Please give back, word for word, only the lines starting at the one containing "Task: Click the undo arrow icon" and ending at the one containing "The width and" within the material below.

SUPPLIED INFORMATION:
====

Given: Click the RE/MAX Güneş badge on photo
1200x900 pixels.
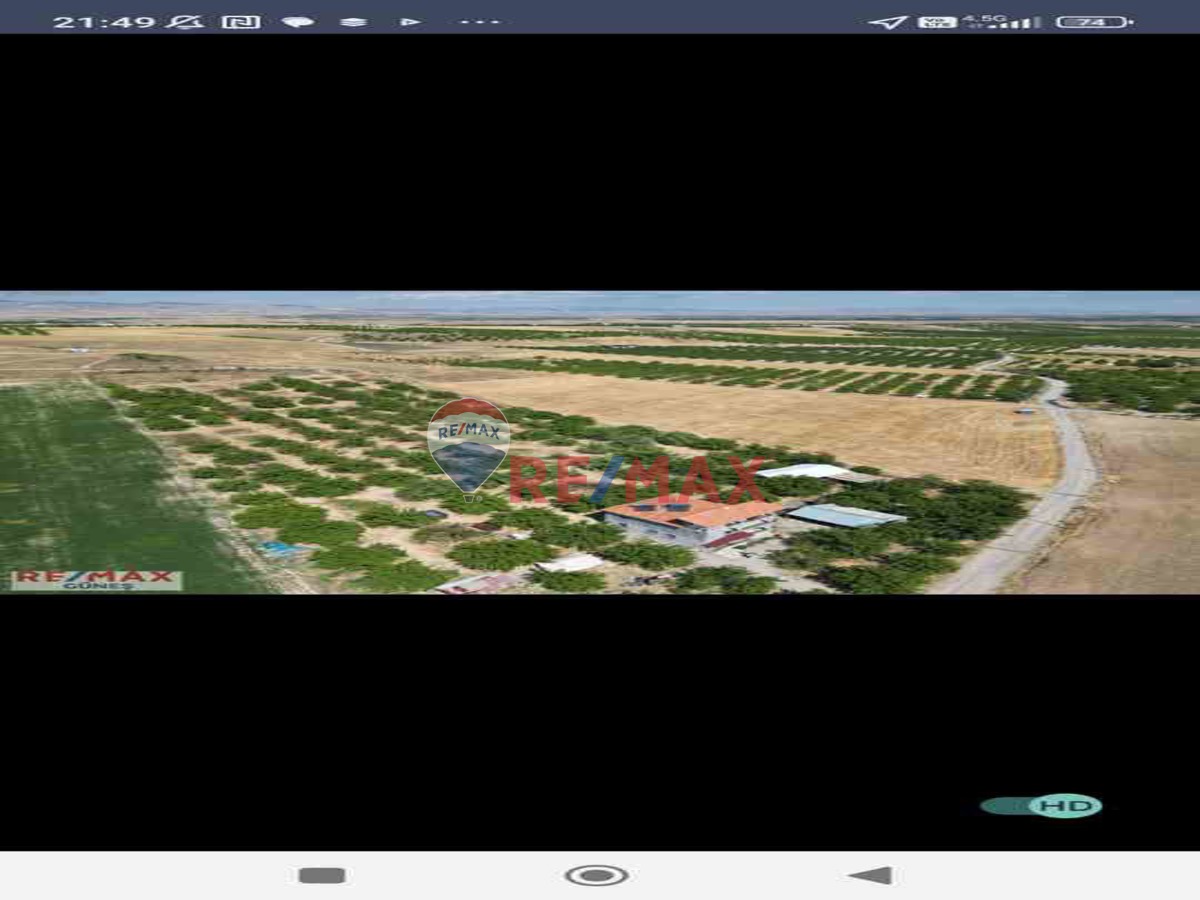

====

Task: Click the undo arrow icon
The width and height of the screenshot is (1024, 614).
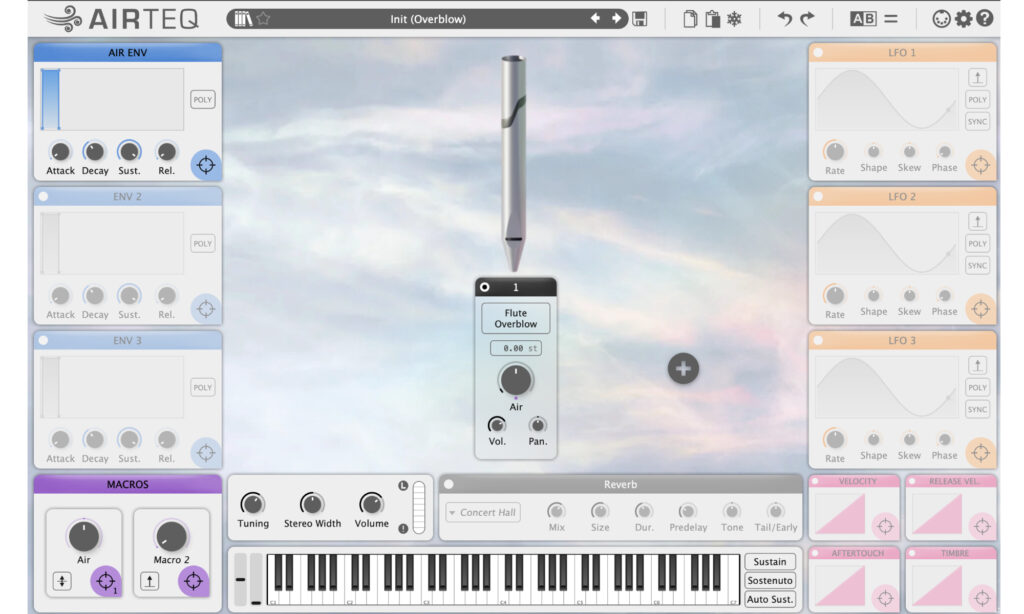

====

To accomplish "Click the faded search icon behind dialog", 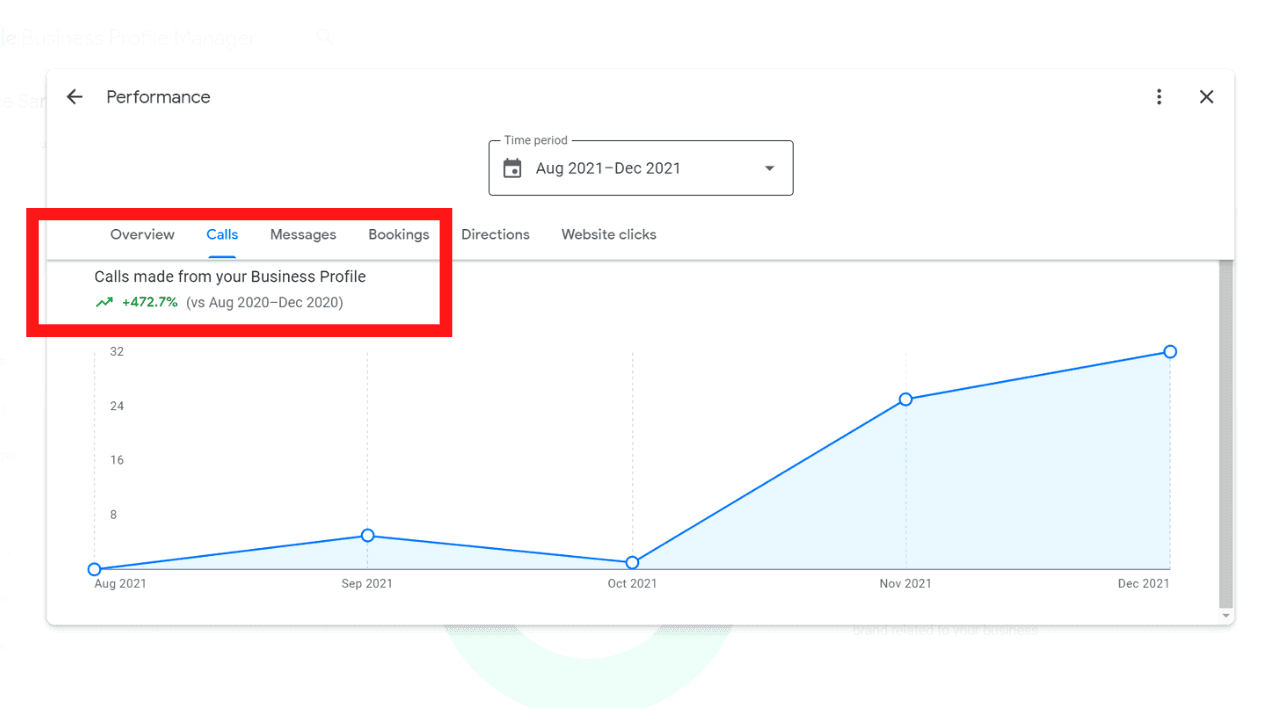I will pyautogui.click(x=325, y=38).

====

RESULT FOR THIS EXERCISE:
Task: Click the undo arrow icon
The width and height of the screenshot is (1024, 614).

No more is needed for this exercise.